━━━━━ Selected excerpt ━━━━━

Kierling near Vienna
How often Kafka had longed to leave his Prague! He noted the desire “to go away from Prague. To take action against this, the greatest human damage I have ever suffered, with the strongest chemical agent I have at my disposal” in his diary on 9th March 1914. This wish was fulfilled in the most tragic way: the final phase of his life was spent in Dr Hoffmann’s sanatorium in Kierling near Klosterneuburg, a picturesque village a few miles outside Vienna. Here, on 3rd June 1924, the ill-fated author succumbed to tuberculosis; he was cared for in his last agonizing weeks by his friend Dr Robert Klopstock, and his lover Dora Diamant. Franz Kafka thus gave sleepy Kierling a place in the annals of literary history.
In the fight between you and the world, back the world.

━━━━━

Exercise requirements
• 1. List every place name that appears in the passage about Kafka's final weeks in Kierling, in the order each first occurs.
• 2. Output the portion of the passage about Kafka's final weeks in Kierling starting with "Kierling near Vienna" and going on through "back the world.".
• 3. Pick up the passage about Kafka's final weeks in Kierling from its last sentence and write its continuation.
The rows that follow have no connection to the passage about Kafka's final weeks in Kierling.

━━━━━ Excerpted data ━━━━━

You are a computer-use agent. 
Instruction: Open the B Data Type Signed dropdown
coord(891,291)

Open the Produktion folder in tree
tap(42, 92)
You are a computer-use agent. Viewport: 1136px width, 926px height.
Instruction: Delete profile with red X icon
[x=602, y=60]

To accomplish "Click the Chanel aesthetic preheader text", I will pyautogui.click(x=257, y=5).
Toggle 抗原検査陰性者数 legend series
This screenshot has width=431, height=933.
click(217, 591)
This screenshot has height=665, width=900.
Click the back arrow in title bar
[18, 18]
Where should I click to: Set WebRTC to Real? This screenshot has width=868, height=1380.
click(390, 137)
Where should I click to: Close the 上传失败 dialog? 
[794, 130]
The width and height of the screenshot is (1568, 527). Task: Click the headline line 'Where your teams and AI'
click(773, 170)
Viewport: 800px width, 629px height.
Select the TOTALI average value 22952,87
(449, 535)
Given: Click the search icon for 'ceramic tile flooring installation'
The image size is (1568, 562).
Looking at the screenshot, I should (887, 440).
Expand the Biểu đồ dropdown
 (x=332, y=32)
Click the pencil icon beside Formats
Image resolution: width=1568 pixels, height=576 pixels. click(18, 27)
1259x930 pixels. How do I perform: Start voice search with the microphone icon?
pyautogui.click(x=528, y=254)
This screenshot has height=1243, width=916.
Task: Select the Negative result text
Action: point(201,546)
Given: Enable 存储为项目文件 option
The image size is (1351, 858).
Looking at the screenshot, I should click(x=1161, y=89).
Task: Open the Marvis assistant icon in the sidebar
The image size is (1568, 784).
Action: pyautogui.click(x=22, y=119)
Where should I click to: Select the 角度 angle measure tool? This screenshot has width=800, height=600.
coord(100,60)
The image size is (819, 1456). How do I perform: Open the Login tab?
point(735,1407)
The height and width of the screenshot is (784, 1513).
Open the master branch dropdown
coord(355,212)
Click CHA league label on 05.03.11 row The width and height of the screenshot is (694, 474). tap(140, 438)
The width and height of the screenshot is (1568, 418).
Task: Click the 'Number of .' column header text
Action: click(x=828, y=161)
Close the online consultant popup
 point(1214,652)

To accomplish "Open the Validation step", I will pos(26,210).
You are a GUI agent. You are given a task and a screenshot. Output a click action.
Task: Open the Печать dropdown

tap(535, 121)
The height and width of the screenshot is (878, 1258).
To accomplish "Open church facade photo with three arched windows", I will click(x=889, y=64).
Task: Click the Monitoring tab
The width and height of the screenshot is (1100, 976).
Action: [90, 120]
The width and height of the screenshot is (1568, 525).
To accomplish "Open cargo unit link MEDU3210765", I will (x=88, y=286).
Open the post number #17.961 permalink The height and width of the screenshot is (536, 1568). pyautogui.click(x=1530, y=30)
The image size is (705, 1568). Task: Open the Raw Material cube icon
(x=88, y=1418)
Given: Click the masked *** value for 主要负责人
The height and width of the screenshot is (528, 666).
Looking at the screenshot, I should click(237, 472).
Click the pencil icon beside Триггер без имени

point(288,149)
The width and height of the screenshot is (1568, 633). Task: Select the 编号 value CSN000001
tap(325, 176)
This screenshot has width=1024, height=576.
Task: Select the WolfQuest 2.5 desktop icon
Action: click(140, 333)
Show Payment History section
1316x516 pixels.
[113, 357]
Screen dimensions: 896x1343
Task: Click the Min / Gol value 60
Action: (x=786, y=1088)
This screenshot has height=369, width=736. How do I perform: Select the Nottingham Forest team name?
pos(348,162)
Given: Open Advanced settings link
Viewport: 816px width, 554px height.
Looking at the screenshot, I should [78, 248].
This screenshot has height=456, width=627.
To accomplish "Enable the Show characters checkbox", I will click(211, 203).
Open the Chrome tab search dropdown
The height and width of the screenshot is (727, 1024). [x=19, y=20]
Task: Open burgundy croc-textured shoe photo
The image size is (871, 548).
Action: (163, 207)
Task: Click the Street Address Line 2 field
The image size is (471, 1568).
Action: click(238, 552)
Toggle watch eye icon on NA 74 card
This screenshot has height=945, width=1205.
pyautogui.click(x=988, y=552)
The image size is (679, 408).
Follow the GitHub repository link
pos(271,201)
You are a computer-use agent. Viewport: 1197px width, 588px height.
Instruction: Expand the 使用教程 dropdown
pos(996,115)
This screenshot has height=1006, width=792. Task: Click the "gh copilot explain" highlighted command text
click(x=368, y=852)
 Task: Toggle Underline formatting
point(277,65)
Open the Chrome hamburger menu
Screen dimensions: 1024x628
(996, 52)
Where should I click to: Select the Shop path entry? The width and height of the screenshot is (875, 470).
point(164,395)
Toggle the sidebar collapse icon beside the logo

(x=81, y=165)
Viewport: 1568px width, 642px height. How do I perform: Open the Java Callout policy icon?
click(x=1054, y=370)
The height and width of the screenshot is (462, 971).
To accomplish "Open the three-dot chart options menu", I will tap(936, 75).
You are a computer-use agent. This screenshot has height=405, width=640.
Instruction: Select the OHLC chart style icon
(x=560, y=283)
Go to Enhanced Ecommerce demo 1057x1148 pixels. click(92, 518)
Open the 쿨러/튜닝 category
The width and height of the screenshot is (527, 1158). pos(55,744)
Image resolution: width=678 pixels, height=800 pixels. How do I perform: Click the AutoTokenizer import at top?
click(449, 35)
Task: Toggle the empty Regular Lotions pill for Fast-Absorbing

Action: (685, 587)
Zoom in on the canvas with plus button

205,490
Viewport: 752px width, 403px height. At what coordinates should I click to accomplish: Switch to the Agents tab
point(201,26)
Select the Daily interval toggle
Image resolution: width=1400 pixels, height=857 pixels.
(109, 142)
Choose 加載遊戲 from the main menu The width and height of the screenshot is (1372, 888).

━━━━━

Solved tasks
• 1. Kierling, Vienna, Prague, Klosterneuburg

• 2.
Kierling near Vienna
How often Kafka had longed to leave his Prague! He noted the desire “to go away from Prague. To take action against this, the greatest human damage I have ever suffered, with the strongest chemical agent I have at my disposal” in his diary on 9th March 1914. This wish was fulfilled in the most tragic way: the final phase of his life was spent in Dr Hoffmann’s sanatorium in Kierling near Klosterneuburg, a picturesque village a few miles outside Vienna. Here, on 3rd June 1924, the ill-fated author succumbed to tuberculosis; he was cared for in his last agonizing weeks by his friend Dr Robert Klopstock, and his lover Dora Diamant. Franz Kafka thus gave sleepy Kierling a place in the annals of literary history.
In the fight between you and the world, back the world.

• 3.
Franz Kafka, Aphorisms
The day before yesterday, Dr Franz Kafka, a German writer who lived in Prague, died in the Kierling Sanatorium, near Klosterneuburg, near Vienna. Only a few people knew him here, because he was a loner, a knowing man, shocked by the world; he had been suffering from a disease of the lungs for many years and, even when he overcame it, he was still unconsciously feeding it and fostering it in his thoughts. […] It bestowed on him an almost incredible tenderness and almost macabre uncompromising intellectual sophistication.